Hello Glass, how are you doing? Are you in any of 'dem 'der pics on your site? I'm up here in ont, canada. I do new const framing and our prices run about $3.75 to 4.5 sqft, no window installed, backframing, deck framing or clean-up and we provide our own nails but not hangers or glue. On the other hand, we don't get paid for garages or open to above areas.
if I do private work for joe blow i charge more, but there is more expense, such as floating the zoom boom etc.
Let me know if you need more interprutation Gordo lol!


----------



## Glasshousebltr (Feb 9, 2004)

Yes, some of dem der pics are of yours truly.

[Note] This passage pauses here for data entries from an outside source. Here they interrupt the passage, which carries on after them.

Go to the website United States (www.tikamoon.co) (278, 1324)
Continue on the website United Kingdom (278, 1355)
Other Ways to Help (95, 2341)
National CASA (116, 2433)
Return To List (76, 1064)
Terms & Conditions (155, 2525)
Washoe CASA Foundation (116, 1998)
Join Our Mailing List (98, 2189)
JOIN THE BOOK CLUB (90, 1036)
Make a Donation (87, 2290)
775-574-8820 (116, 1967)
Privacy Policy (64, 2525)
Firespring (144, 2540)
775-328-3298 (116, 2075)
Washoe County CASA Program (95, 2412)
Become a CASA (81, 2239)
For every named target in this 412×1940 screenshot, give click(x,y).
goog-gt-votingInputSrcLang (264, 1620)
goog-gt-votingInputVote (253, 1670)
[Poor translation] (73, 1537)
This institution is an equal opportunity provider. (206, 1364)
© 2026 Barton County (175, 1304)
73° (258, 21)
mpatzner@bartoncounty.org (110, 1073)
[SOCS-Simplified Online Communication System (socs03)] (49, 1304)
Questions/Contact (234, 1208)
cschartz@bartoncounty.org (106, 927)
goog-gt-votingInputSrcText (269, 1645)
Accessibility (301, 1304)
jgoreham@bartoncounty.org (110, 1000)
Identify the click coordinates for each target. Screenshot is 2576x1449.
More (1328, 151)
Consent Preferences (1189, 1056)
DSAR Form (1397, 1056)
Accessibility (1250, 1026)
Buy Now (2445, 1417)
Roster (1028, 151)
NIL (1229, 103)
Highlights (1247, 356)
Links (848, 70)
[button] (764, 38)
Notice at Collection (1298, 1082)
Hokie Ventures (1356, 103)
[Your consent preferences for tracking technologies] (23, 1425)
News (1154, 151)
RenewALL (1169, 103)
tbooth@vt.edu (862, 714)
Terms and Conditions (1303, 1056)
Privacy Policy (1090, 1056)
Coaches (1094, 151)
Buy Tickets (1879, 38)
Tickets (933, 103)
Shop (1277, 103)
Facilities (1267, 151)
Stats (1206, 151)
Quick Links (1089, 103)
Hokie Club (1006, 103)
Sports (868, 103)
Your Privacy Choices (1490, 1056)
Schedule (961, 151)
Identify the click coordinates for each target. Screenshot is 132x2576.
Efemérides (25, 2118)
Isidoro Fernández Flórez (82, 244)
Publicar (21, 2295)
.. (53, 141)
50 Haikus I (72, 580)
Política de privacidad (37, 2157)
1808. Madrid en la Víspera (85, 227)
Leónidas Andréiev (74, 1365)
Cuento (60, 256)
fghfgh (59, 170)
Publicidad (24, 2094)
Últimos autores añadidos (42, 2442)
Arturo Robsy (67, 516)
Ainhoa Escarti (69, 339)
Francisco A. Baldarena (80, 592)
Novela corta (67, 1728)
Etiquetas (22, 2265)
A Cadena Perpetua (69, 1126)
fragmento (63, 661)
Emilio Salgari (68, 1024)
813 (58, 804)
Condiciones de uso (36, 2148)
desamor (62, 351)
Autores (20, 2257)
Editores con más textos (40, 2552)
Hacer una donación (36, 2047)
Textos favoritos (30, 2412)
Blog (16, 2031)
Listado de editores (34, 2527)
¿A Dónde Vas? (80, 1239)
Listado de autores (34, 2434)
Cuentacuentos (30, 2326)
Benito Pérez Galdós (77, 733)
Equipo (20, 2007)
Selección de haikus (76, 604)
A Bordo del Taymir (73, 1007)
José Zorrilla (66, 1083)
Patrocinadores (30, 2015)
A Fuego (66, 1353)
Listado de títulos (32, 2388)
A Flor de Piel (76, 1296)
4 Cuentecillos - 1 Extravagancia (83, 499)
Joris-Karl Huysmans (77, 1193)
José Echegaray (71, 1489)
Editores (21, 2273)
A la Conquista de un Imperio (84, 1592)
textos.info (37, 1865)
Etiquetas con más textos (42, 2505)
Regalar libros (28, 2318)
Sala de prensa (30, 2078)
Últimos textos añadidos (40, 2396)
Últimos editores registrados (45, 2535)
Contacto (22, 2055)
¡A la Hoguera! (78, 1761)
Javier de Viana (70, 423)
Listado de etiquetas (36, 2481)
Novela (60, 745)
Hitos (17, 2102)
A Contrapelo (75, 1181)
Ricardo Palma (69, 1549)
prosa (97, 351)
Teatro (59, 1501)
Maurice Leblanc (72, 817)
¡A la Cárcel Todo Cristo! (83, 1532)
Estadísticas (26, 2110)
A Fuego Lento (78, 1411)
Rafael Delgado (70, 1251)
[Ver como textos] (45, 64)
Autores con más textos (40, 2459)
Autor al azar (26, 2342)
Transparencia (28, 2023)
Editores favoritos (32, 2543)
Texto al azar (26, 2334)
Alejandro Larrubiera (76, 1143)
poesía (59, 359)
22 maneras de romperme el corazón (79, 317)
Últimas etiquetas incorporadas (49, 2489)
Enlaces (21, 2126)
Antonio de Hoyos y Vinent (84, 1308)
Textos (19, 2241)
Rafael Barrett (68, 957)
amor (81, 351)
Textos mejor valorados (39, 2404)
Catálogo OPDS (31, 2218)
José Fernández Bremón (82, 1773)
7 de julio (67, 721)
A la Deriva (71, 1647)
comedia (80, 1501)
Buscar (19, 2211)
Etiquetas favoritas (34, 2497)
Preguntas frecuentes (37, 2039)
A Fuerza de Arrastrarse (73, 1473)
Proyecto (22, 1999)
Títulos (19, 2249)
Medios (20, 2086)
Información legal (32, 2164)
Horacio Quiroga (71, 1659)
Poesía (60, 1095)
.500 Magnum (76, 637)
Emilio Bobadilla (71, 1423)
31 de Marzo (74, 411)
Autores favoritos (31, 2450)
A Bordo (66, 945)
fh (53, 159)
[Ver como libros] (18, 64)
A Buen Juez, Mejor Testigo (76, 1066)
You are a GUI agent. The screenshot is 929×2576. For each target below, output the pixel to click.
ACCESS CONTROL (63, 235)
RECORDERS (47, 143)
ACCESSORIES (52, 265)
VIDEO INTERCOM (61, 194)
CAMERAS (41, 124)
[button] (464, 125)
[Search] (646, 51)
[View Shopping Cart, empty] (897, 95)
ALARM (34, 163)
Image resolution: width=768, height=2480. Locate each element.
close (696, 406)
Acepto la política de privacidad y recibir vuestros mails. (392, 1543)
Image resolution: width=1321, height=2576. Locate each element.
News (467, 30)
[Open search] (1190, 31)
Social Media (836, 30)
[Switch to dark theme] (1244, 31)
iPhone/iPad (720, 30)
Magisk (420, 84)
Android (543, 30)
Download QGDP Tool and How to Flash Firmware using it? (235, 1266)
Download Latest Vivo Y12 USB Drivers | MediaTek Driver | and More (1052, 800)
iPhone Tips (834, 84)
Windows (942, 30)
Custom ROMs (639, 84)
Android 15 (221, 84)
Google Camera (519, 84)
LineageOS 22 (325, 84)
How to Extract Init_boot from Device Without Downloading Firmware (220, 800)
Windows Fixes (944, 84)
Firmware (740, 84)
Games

Another point I thought about along this topic, if your a sub, and most users of SF labor rates are, The GC's going to want a quick figure in order to consider your use, making SF rates more important to project totals.

Bob


----------



## Gordo (Feb 21, 2006)

Thanks Bushido. I like the Rookie two toe nickname:laughing: . My experience is that square foot pricing is a ball park figure, not exact science. Most of my work is for HO and sometimes they ask for sqft. pricing. I say I do not do it. The reason is there are specific site considerations (keeping the house clean,parking,stairs,talking HO,where do we set up,etc.). If you know your daily rate and you know how many days its going to take then you know you will make your wage plus a profit (the way it should be). On the flip side, I do some new construction work as well. Its shocking when I here the GC say can you do it for x sqft. cause I know that figure is way low because I know how long it (there are always delays/f-ups) will take and I know my profit and overhead. In other words my sqft. pricing is going to be higher than the standard Dickie Wanchese I ain't got no insurance/certificate/don't pay no taxes price. I do not have to worry about my employees not showing up because I pay them well and they have been trained well. Sure the occasional might happen, the company still makes a profit. This is just my experience around here. Thanks for the interpretation.


----------



## vtgaetano (Mar 5, 2006)

Thanks for all the feedback. The majority here are(well, the experienced) agree that (from doing it over and over) we know how long it takes. And whoever said they would frame a 3000sf house for 12 grand, well good luck to you. I live in VERMONT, lots of "flatlanders" with lots of money, I know how long it takes to do these jobs, man hours I have always proffited big. Kind of rambling but I like to make as much as possible, obviously. I'm not in it for the exercise!


----------



## vtgaetano (Mar 5, 2006)

*one more thing...*

fire the fools that don't show up, leave early, shoot themselves, whatever, get someone in there that WANTS to work. I tell all my help "your fired right before you hit the ground".:thumbup:


----------